__Brief__: Starting with the first line of the data below, copy each line up to and including the one containing "The image size is (866, 499).". Pictures stay out.

__Provided entries__:

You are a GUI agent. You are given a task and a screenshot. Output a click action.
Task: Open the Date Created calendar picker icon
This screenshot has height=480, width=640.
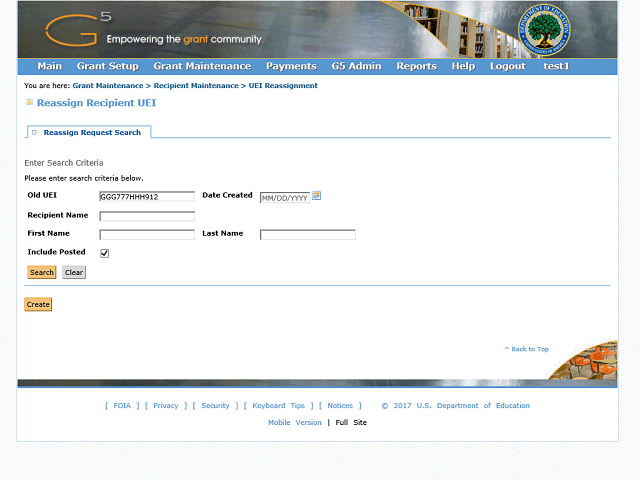pos(316,196)
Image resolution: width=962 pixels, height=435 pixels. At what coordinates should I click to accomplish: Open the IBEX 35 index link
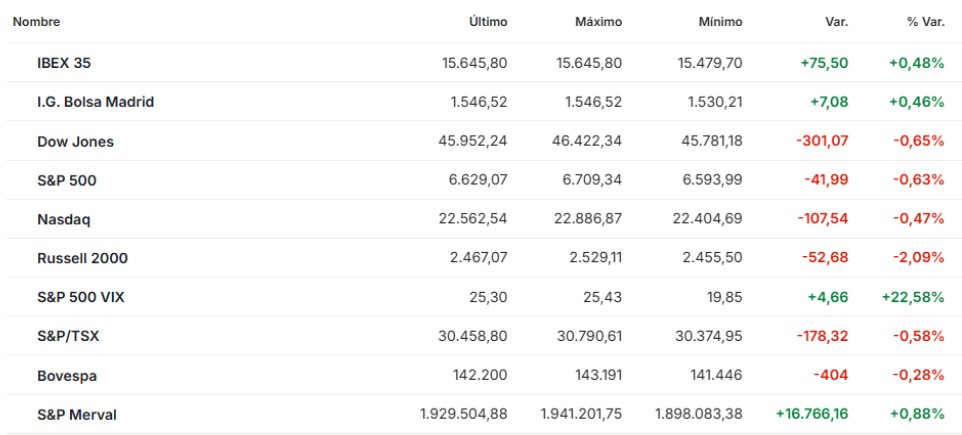pos(64,63)
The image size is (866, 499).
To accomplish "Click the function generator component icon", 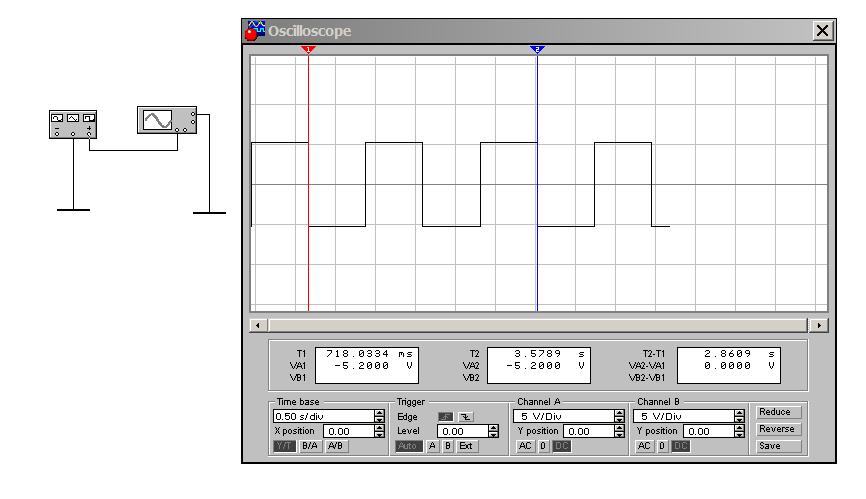I will [x=73, y=124].
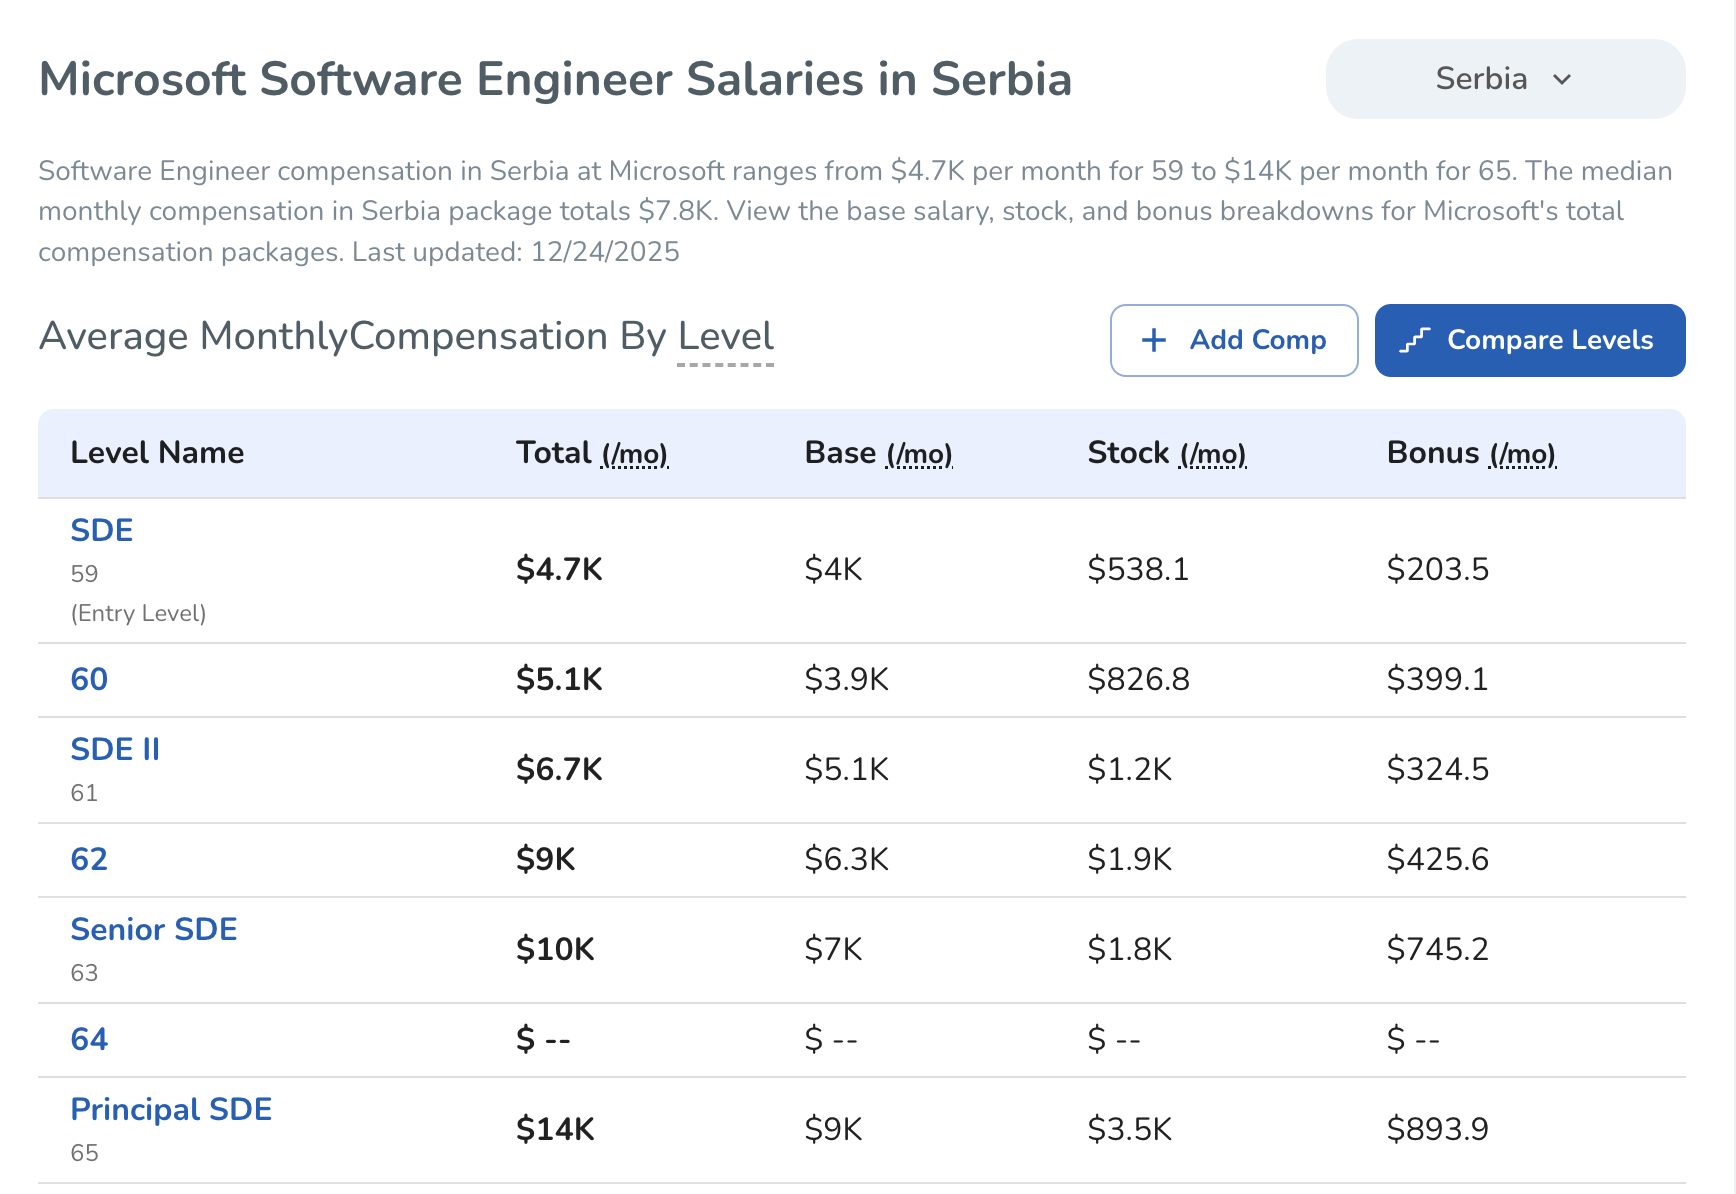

__Result of this exercise__:
You are a GUI agent. You are given a task and a screenshot. Output a click action.
Task: Open the Date Created calendar picker icon
This screenshot has height=480, width=640.
pos(316,196)
Image resolution: width=962 pixels, height=435 pixels. At what coordinates should I click to accomplish: Open the IBEX 35 index link
pos(64,63)
The image size is (866, 499).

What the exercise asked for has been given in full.